Retype the following entries line for line, without changing anything.

[Begin PROVIDED MATERIAL]

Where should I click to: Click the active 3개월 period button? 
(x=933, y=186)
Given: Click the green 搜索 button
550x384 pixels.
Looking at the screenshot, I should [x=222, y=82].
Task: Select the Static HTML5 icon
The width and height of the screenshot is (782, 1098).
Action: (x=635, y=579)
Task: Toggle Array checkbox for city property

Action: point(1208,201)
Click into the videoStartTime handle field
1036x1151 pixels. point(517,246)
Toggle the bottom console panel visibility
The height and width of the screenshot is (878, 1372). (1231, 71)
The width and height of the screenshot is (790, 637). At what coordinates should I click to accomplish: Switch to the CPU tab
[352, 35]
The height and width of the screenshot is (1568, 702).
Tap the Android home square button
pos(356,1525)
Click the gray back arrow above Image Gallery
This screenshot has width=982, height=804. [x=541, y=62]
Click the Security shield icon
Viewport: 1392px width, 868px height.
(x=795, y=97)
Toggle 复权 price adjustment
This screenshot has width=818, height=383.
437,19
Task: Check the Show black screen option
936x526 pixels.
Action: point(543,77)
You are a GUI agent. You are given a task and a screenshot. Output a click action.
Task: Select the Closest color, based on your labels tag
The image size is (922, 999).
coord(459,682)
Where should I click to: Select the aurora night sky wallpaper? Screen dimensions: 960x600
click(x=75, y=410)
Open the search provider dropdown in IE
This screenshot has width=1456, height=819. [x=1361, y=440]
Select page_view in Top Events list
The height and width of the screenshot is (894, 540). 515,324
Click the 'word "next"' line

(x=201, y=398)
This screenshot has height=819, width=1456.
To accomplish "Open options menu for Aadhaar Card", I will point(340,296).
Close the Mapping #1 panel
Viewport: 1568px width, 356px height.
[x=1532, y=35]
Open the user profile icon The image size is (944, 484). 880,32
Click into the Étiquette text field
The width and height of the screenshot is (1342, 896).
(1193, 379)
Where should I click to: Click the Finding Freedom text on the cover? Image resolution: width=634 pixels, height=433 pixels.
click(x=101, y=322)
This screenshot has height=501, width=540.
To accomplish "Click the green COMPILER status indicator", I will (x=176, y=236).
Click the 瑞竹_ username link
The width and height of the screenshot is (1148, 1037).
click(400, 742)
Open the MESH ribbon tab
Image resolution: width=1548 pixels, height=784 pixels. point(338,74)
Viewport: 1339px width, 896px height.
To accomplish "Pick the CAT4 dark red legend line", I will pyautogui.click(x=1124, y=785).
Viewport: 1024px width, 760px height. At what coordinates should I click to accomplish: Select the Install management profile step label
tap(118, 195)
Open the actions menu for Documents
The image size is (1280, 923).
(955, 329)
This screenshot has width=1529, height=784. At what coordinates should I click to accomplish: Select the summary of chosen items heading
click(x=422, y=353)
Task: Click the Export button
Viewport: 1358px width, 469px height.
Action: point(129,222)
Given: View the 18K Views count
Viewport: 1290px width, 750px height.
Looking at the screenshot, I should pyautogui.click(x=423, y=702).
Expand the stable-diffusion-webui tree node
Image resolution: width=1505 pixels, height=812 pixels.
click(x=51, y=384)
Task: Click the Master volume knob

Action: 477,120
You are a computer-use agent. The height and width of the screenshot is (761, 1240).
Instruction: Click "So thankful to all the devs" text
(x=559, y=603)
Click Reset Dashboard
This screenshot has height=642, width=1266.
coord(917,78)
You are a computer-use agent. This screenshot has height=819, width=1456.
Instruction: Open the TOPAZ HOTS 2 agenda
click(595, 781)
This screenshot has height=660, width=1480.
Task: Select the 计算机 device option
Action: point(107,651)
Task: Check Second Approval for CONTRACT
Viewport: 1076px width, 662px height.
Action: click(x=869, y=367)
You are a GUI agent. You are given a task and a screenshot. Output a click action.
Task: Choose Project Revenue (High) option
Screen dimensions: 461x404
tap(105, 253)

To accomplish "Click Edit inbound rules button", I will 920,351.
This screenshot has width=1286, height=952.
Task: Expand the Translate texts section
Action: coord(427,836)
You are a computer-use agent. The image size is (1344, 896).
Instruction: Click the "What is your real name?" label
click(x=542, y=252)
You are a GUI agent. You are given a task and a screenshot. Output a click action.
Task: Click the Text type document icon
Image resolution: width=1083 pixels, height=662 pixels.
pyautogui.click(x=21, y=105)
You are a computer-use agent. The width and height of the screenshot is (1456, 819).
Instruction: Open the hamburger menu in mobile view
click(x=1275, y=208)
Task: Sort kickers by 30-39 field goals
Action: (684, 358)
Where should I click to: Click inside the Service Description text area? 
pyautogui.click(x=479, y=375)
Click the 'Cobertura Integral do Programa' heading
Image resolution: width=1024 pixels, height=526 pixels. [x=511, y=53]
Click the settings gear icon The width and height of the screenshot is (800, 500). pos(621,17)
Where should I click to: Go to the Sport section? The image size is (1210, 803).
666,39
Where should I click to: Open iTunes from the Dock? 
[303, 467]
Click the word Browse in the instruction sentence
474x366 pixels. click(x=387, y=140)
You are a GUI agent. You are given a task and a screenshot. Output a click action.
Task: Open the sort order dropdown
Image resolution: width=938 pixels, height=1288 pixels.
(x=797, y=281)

[End PROVIDED MATERIAL]

> ANSWER FOR THE TASK
Where should I click to: Click the active 3개월 period button? 
(x=933, y=186)
Given: Click the green 搜索 button
550x384 pixels.
Looking at the screenshot, I should [x=222, y=82].
Task: Select the Static HTML5 icon
The width and height of the screenshot is (782, 1098).
Action: (x=635, y=579)
Task: Toggle Array checkbox for city property

Action: point(1208,201)
Click into the videoStartTime handle field
1036x1151 pixels. point(517,246)
Toggle the bottom console panel visibility
The height and width of the screenshot is (878, 1372). (1231, 71)
The width and height of the screenshot is (790, 637). At what coordinates should I click to accomplish: Switch to the CPU tab
[352, 35]
The height and width of the screenshot is (1568, 702).
Tap the Android home square button
pos(356,1525)
Click the gray back arrow above Image Gallery
This screenshot has width=982, height=804. [x=541, y=62]
Click the Security shield icon
Viewport: 1392px width, 868px height.
(x=795, y=97)
Toggle 复权 price adjustment
This screenshot has width=818, height=383.
437,19
Task: Check the Show black screen option
936x526 pixels.
Action: point(543,77)
You are a GUI agent. You are given a task and a screenshot. Output a click action.
Task: Select the Closest color, based on your labels tag
The image size is (922, 999).
coord(459,682)
Where should I click to: Select the aurora night sky wallpaper? Screen dimensions: 960x600
click(x=75, y=410)
Open the search provider dropdown in IE
This screenshot has width=1456, height=819. [x=1361, y=440]
Select page_view in Top Events list
The height and width of the screenshot is (894, 540). 515,324
Click the 'word "next"' line

(x=201, y=398)
This screenshot has height=819, width=1456.
To accomplish "Open options menu for Aadhaar Card", I will point(340,296).
Close the Mapping #1 panel
Viewport: 1568px width, 356px height.
[x=1532, y=35]
Open the user profile icon The image size is (944, 484). 880,32
Click into the Étiquette text field
The width and height of the screenshot is (1342, 896).
(1193, 379)
Where should I click to: Click the Finding Freedom text on the cover? Image resolution: width=634 pixels, height=433 pixels.
click(x=101, y=322)
This screenshot has height=501, width=540.
To accomplish "Click the green COMPILER status indicator", I will (x=176, y=236).
Click the 瑞竹_ username link
The width and height of the screenshot is (1148, 1037).
click(400, 742)
Open the MESH ribbon tab
Image resolution: width=1548 pixels, height=784 pixels. point(338,74)
Viewport: 1339px width, 896px height.
To accomplish "Pick the CAT4 dark red legend line", I will pyautogui.click(x=1124, y=785).
Viewport: 1024px width, 760px height. At what coordinates should I click to accomplish: Select the Install management profile step label
tap(118, 195)
Open the actions menu for Documents
The image size is (1280, 923).
(955, 329)
This screenshot has width=1529, height=784. At what coordinates should I click to accomplish: Select the summary of chosen items heading
click(x=422, y=353)
Task: Click the Export button
Viewport: 1358px width, 469px height.
Action: point(129,222)
Given: View the 18K Views count
Viewport: 1290px width, 750px height.
Looking at the screenshot, I should pyautogui.click(x=423, y=702).
Expand the stable-diffusion-webui tree node
Image resolution: width=1505 pixels, height=812 pixels.
click(x=51, y=384)
Task: Click the Master volume knob

Action: 477,120
You are a computer-use agent. The height and width of the screenshot is (761, 1240).
Instruction: Click "So thankful to all the devs" text
(x=559, y=603)
Click Reset Dashboard
This screenshot has height=642, width=1266.
coord(917,78)
You are a computer-use agent. This screenshot has height=819, width=1456.
Instruction: Open the TOPAZ HOTS 2 agenda
click(595, 781)
This screenshot has height=660, width=1480.
Task: Select the 计算机 device option
Action: point(107,651)
Task: Check Second Approval for CONTRACT
Viewport: 1076px width, 662px height.
Action: click(x=869, y=367)
You are a GUI agent. You are given a task and a screenshot. Output a click action.
Task: Choose Project Revenue (High) option
Screen dimensions: 461x404
tap(105, 253)

To accomplish "Click Edit inbound rules button", I will 920,351.
This screenshot has width=1286, height=952.
Task: Expand the Translate texts section
Action: coord(427,836)
You are a computer-use agent. The image size is (1344, 896).
Instruction: Click the "What is your real name?" label
click(x=542, y=252)
You are a GUI agent. You are given a task and a screenshot. Output a click action.
Task: Click the Text type document icon
Image resolution: width=1083 pixels, height=662 pixels.
pyautogui.click(x=21, y=105)
You are a computer-use agent. The width and height of the screenshot is (1456, 819).
Instruction: Open the hamburger menu in mobile view
click(x=1275, y=208)
Task: Sort kickers by 30-39 field goals
Action: (684, 358)
Where should I click to: Click inside the Service Description text area? 
pyautogui.click(x=479, y=375)
Click the 'Cobertura Integral do Programa' heading
Image resolution: width=1024 pixels, height=526 pixels. [x=511, y=53]
Click the settings gear icon The width and height of the screenshot is (800, 500). pos(621,17)
Where should I click to: Go to the Sport section? The image size is (1210, 803).
666,39
Where should I click to: Open iTunes from the Dock? 
[303, 467]
Click the word Browse in the instruction sentence
474x366 pixels. click(x=387, y=140)
You are a GUI agent. You are given a task and a screenshot. Output a click action.
Task: Open the sort order dropdown
Image resolution: width=938 pixels, height=1288 pixels.
(x=797, y=281)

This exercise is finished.